Toen kwam het hartinfarct: hij moest matigen, dat wist hij, maar veel meer nog hield hem bezig de toekomst van de Theologische School. Een opvolger moest volgens hem voldoen aan minstens drie eisen: gereformeerd, bekeerd en geleerd, een haast onmogelijke opgave in die tijd. Toen deed zich een mogelijke oplossing voor in de persoon van dr. C. Steenblok. Het was hem zonder meer duidelijk dat hij op den duur de leiding zou moeten overgeven.

Zolang zij samen op de school waren ging het wel, maar toen mijn vader wegviel, kwamen de spanningen terdege bloot. Die spanningen waren er van het begin af geweest, deels waarschijnlijk het gevolg van het wantrouwen van zijn collega's in de Gereformeerde Gemeenten en de gemeenten, overigens aangewakkerd door de onbekende theologische sfeer –althans voor de Gereformeerde Gemeenten– die ds. Steenblok omgaf. Hij wierp een in de Gereformeerde Gemeenten onbekend theologisch probleem op, namelijk het verband tussen de verdienste van Christus en de algemene genade.”

Geen tweedracht
„De uiteindelijk afloop is bekend. Ik weet dat mijn vader een diep tegenstander was van scheuring en tweedracht, en dat hij naar een oplossing gestreefd zou hebben. Daarvan getuigt hij ook in zijn dogmatiek, waarin hij op een opvallende plaats stelt dat de algemene genade „niet geheel los van Christus stond.”

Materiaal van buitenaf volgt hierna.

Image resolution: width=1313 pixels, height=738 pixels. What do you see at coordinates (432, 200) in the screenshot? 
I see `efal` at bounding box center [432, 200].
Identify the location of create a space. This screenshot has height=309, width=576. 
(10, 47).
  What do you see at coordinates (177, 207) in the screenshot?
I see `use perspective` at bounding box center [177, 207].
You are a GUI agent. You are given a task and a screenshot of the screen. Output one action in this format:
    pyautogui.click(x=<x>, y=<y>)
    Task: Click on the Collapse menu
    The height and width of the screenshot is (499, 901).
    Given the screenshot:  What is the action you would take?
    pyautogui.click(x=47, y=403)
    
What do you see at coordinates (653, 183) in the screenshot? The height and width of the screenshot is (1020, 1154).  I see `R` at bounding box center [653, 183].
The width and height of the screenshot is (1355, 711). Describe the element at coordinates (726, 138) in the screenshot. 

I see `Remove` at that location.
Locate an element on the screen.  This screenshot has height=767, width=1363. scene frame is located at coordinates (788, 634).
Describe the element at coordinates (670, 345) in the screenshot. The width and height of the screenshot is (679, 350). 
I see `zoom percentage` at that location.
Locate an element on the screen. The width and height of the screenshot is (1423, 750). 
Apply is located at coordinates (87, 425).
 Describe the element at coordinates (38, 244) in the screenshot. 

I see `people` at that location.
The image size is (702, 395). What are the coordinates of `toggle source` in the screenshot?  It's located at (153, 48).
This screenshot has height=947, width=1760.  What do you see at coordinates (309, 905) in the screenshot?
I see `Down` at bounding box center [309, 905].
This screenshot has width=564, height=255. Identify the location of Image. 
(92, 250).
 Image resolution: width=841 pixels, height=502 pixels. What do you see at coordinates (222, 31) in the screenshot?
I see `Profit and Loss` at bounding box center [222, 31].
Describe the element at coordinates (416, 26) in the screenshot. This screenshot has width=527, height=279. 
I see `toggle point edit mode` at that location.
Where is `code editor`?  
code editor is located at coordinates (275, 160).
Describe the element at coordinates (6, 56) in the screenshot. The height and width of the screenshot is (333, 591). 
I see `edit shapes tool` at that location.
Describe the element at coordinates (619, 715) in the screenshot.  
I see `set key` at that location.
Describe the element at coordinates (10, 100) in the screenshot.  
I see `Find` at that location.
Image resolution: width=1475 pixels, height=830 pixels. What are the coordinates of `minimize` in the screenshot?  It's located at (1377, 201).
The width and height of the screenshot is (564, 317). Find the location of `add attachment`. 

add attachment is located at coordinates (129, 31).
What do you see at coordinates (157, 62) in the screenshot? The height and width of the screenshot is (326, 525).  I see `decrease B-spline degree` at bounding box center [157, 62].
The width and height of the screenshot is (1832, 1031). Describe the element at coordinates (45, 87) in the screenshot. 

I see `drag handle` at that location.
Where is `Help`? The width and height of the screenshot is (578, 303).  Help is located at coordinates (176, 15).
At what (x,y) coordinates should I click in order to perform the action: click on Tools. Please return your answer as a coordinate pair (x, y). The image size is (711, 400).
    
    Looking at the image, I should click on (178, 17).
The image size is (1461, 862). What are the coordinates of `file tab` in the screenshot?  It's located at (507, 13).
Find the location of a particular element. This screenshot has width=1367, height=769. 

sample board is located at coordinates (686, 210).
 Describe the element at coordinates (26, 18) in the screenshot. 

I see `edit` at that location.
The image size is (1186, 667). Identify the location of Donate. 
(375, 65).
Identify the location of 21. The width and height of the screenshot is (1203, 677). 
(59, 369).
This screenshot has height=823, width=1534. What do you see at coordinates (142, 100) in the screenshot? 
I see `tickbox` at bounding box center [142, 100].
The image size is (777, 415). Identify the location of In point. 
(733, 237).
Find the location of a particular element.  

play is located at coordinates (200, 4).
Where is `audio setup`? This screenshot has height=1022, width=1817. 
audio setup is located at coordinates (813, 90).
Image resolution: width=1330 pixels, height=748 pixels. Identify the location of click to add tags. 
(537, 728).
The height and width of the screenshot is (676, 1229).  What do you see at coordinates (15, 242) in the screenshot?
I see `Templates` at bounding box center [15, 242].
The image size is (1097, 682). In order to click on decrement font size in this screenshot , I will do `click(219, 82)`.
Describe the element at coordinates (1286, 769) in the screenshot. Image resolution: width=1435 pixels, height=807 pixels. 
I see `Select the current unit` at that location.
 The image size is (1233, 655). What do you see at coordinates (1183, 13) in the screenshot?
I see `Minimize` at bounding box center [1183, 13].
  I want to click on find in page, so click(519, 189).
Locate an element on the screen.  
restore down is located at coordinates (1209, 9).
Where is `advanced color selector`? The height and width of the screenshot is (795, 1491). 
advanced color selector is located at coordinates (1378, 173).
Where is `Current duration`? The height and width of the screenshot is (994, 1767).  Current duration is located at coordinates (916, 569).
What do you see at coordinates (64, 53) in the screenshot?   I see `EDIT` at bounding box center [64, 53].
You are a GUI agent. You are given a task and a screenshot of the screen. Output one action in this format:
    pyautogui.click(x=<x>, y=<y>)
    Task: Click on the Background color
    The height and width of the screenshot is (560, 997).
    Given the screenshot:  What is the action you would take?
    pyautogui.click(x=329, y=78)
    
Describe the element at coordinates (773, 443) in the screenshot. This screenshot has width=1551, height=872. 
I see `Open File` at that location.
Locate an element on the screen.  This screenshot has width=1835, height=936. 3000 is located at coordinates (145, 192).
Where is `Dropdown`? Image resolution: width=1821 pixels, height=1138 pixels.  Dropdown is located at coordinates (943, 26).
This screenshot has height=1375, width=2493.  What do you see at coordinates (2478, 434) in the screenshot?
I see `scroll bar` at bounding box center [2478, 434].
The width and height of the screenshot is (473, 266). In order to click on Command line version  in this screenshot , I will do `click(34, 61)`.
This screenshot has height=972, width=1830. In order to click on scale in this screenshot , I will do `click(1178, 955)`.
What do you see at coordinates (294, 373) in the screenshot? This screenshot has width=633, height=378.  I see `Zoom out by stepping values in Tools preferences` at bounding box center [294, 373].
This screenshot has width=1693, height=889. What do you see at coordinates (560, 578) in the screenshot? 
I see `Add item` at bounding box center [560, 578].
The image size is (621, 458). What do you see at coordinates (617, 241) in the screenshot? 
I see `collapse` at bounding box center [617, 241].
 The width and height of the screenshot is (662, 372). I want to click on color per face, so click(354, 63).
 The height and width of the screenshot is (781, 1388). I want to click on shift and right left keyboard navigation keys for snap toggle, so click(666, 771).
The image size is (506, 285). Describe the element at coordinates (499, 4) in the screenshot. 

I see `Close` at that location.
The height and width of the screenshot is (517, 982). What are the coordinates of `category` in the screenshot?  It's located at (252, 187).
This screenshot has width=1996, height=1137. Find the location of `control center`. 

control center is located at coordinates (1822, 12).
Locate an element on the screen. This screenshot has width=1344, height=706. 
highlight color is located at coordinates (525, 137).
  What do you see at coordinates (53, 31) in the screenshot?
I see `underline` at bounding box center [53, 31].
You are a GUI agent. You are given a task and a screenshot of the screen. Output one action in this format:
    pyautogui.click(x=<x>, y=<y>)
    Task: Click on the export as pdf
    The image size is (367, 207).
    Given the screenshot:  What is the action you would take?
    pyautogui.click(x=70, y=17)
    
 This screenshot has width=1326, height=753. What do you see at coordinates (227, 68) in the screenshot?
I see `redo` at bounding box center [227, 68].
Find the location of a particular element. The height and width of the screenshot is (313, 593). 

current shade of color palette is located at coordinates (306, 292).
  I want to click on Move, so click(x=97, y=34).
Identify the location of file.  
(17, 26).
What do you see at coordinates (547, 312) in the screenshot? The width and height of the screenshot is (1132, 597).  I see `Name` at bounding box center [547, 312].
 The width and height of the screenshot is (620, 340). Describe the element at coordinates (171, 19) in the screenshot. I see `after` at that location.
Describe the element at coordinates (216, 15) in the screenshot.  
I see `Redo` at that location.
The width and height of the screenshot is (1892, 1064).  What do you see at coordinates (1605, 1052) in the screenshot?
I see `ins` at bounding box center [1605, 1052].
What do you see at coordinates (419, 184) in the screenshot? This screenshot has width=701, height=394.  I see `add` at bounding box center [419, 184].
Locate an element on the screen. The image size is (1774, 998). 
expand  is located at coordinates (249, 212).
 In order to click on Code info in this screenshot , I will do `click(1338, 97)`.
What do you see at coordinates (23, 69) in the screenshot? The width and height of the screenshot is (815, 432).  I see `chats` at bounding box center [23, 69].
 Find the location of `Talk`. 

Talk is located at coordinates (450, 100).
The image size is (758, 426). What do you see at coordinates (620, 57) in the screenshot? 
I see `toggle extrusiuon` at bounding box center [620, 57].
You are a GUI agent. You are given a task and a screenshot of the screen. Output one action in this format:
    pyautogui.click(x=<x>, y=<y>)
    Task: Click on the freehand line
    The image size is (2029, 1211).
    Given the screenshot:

Mijn vader behoorde wat levensstijl, arbeidskracht en visie op het jeugdwerk betrof, tot een oudere generatie. Ik vraag mij vaak af hoe hij deze hectische wereld zou hebben beschouwd, met al haar problemen van gezin en samenleving. Zeker, hij had veel geestelijke spankracht en wendbaarheid. Maar één ding zou altijd de kern hebben blijven vormen van zijn leven en prediking: hoe wordt de mens rechtvaardig voor God. En die boodschap wilde hij ook met alle kracht van zijn geloof brengen.”

Ds. Kersten was een prediker die vooral in de toepassing de gemeente erg waarschuwt. „Dat vind ik ook het verschil met de uitgegeven preken. Die werden door mijn vader bewerkt, waarbij het spontane en ruime ervan vaak verdween. Hij liet bepaalde passages weg waarvan hij dacht dat ze zouden worden misverstaan. Dan ging hij aan het schrappen. Maar de kern van zijn prediking was altijd Christus. Hij was niet gemoedelijk, maar wel bewogen. Gunnend kon hij aan jongeren zeggen, als je bidt, voeg er dan altijd aan toe: om Christus' wil.”


Dit is het tweede artikel in een serie over ‘toonzetters’ in kerkelijk Nederland in de 20e eeuw.